Research Design and Methods
Using a secondary convergent mixed-methods design, we analyzed the coaching arm of a three-arm randomized trial. Seventeen dyads (persons living with MD-care partners) completed four coaching sessions (68 coaching session transcripts). Seventeen BCTs were specified for use in the coaching manual. Transcripts were double-coded to denote frequency of BCTs used. Changes in the Gingival Index (GI) of persons living with MD between pre- and post-intervention were categorized as Stable/Worsened, Improved, or Meaningfully Improved. BCT frequencies were compared across these categories and integrated with qualitative data using joint displays.
Results
The most frequently used BCTs were reviewing behavior goals, problem solving, behavioral instruction, and prompts/cues. Two unspecified BCTs (action planning and emotional/relational support) were also commonly used. Meaningfully Improved dyads showed coordinated routines, greater autonomy for persons living with MD, and flexible BCT adaptation; Improved dyads used iterative action planning; Stable/Worsened dyads relied more on coach-led BCTs with limited adaptation.

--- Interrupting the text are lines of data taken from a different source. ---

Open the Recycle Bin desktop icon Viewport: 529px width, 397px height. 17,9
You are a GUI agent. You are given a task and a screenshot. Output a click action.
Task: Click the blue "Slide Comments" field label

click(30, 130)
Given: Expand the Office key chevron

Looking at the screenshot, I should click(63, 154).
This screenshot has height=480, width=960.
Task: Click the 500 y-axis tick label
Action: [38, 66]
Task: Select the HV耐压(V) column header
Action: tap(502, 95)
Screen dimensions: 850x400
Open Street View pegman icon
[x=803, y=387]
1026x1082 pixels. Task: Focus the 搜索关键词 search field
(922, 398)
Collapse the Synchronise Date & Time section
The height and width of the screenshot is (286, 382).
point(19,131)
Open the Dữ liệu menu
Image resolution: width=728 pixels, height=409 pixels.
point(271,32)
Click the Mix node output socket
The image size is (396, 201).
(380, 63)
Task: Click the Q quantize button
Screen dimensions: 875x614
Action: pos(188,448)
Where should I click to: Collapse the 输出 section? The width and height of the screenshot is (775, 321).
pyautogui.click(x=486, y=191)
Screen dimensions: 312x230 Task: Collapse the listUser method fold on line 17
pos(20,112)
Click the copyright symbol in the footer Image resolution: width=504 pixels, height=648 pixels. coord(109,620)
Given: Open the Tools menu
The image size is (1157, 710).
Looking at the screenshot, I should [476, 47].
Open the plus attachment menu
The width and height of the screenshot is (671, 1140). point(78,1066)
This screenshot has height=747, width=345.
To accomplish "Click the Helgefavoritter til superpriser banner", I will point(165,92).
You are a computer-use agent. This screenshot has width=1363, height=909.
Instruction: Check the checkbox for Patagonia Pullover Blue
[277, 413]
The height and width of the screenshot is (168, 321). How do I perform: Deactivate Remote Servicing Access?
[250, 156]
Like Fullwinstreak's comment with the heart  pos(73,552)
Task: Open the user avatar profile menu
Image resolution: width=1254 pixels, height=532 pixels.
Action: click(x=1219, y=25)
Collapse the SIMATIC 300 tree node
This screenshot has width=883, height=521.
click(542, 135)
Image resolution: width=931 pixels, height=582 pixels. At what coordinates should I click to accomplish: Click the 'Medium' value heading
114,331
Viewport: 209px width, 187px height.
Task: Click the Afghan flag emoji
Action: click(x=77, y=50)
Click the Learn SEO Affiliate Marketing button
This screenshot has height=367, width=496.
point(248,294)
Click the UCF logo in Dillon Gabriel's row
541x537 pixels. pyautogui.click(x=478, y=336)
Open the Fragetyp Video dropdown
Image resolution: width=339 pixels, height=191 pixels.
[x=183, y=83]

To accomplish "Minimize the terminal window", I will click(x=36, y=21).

Care partners most often delivered prompts/cues and problem-solving, whereas persons living with MD engaged in goal setting and skill acquisition.
Discussion and Implications
While planned instructional BCTs established a necessary foundation, adaptive elements (e.g., action planning and relational support) proved essential for integrating oral care into daily life and achieving meaningful health improvement.